Collected data entries:

--- START ---

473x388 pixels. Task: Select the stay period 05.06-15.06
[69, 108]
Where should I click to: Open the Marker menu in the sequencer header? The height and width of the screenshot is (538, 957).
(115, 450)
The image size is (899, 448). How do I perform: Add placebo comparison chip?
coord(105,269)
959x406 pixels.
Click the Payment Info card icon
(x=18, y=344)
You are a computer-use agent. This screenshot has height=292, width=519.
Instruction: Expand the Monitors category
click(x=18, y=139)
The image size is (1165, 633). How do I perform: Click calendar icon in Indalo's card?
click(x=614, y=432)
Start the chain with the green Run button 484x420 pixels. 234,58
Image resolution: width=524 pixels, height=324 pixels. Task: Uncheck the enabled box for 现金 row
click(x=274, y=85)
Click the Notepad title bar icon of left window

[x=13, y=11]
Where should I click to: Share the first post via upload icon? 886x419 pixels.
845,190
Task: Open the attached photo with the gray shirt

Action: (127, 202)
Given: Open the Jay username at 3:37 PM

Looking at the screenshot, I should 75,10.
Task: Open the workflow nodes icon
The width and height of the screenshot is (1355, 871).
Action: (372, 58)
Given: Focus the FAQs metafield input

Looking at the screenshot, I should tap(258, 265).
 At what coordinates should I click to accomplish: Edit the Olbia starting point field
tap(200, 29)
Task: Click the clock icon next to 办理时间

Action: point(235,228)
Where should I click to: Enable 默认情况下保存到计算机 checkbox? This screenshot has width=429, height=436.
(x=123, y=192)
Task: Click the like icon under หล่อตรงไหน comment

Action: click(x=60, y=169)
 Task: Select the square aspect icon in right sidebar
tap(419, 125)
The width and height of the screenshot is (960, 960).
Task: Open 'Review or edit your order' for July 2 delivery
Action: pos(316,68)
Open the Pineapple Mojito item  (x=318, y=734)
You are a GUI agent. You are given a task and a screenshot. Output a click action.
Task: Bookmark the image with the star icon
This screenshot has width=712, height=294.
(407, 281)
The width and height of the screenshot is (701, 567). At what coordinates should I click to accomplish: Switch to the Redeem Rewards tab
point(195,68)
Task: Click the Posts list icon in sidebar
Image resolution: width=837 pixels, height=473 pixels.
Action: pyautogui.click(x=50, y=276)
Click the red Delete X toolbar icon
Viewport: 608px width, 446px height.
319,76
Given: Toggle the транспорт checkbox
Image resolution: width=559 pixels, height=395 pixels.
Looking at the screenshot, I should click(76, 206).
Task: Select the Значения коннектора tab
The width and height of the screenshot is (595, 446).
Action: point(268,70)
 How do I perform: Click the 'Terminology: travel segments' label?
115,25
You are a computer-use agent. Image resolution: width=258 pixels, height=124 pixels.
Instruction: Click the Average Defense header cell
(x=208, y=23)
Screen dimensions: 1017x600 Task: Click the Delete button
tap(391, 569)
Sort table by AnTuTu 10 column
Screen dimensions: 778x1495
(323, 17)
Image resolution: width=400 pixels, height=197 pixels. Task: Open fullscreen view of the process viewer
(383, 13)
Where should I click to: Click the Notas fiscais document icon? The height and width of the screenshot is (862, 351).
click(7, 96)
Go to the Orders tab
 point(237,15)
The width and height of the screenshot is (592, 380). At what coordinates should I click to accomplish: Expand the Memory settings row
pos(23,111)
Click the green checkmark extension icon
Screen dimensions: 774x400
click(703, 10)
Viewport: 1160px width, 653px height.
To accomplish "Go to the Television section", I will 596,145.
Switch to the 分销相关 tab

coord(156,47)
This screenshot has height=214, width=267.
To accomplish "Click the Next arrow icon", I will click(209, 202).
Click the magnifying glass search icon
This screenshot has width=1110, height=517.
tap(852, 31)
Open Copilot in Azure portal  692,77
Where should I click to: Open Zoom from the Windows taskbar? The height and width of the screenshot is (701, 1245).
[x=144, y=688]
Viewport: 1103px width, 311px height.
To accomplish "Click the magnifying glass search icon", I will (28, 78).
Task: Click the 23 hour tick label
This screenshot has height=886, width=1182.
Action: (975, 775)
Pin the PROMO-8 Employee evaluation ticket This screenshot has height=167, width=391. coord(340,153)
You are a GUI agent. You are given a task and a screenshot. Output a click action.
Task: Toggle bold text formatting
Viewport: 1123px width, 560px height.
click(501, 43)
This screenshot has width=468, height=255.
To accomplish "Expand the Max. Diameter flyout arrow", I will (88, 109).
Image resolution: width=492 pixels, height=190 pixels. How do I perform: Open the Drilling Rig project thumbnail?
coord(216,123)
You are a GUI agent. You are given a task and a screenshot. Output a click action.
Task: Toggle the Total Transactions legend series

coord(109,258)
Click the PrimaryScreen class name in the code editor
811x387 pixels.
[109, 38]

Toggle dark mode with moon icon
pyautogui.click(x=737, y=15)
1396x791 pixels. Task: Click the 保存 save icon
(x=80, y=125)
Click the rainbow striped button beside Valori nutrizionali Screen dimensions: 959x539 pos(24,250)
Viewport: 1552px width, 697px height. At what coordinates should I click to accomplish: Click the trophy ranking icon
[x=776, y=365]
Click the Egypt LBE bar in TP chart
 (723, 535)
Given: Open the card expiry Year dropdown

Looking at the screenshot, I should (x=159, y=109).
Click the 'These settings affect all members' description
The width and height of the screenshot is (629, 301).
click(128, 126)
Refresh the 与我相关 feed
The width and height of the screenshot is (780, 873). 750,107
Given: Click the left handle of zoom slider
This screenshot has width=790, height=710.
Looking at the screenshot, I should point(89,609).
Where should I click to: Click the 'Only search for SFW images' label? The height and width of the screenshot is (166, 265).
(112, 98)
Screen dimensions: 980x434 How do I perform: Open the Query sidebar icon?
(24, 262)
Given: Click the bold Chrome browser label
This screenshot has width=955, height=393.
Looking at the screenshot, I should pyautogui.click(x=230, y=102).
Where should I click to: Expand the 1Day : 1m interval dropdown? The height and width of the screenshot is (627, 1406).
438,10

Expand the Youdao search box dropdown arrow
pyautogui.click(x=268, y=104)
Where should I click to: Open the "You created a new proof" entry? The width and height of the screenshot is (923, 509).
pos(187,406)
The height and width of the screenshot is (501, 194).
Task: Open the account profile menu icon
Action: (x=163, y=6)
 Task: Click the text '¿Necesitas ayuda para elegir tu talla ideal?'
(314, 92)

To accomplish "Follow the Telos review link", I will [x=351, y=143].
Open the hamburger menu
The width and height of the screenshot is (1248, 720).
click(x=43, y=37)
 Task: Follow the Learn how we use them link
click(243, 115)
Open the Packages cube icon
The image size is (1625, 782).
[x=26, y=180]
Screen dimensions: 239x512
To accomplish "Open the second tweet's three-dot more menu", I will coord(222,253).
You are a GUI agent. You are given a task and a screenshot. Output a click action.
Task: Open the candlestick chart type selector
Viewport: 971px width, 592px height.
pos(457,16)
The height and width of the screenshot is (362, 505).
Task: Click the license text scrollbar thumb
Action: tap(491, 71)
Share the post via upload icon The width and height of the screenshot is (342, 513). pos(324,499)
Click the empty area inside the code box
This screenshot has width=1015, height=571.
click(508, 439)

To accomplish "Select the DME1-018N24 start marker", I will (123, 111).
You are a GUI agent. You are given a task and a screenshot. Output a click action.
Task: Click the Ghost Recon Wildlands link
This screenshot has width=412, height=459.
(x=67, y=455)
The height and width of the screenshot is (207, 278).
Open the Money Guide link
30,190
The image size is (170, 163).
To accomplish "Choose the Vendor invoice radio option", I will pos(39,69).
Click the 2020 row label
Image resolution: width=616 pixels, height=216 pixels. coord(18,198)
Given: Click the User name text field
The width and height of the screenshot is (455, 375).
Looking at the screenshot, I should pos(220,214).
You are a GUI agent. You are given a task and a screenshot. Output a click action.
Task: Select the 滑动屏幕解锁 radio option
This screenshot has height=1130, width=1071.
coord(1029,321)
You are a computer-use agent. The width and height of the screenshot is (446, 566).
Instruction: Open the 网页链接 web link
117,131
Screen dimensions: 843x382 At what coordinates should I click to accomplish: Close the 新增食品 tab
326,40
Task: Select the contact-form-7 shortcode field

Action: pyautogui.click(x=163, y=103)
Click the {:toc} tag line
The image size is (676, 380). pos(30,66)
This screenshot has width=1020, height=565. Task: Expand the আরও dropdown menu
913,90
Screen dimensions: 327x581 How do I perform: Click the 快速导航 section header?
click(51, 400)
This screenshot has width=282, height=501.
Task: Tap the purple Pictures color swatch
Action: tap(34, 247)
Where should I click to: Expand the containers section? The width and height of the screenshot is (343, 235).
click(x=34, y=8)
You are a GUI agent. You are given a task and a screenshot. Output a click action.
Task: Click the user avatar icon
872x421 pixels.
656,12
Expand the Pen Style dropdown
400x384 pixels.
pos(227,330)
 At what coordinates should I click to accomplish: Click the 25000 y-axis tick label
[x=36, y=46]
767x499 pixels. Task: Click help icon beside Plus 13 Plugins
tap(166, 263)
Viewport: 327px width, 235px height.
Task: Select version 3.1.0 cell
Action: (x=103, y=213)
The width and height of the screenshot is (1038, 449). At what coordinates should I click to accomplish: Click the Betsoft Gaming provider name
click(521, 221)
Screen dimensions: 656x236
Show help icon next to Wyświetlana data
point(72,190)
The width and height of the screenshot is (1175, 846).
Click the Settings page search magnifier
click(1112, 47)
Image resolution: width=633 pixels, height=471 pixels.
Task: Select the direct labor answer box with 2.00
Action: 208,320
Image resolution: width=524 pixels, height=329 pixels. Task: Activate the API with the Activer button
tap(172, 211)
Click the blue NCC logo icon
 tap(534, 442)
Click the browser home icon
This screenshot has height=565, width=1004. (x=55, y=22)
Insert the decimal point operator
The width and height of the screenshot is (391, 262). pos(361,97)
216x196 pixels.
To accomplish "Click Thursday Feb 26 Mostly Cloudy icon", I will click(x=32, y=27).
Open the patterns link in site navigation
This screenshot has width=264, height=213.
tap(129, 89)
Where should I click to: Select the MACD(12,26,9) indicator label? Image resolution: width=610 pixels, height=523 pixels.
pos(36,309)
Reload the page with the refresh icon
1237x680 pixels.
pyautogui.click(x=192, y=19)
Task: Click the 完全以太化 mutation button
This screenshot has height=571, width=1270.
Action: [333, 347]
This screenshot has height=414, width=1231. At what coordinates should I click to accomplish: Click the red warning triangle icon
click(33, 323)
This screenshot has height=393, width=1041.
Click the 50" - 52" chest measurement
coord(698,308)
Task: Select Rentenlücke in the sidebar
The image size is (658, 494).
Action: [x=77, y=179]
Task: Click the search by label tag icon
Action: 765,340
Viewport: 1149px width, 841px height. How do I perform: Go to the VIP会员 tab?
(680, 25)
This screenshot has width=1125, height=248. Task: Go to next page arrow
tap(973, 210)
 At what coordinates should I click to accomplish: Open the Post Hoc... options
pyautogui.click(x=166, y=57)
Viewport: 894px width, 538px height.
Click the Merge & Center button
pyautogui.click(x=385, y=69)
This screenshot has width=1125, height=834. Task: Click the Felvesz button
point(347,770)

--- END ---

:: INSTRUCTIONS FOR THE TASK ::
Would you filter the records and copy out each line containing "computer"?

:: TASK ANSWER ::
You are a computer-use agent. This screenshot has height=292, width=519.
You are a computer-use agent. Image resolution: width=258 pixels, height=124 pixels.
You are a computer-use agent. The width and height of the screenshot is (446, 566).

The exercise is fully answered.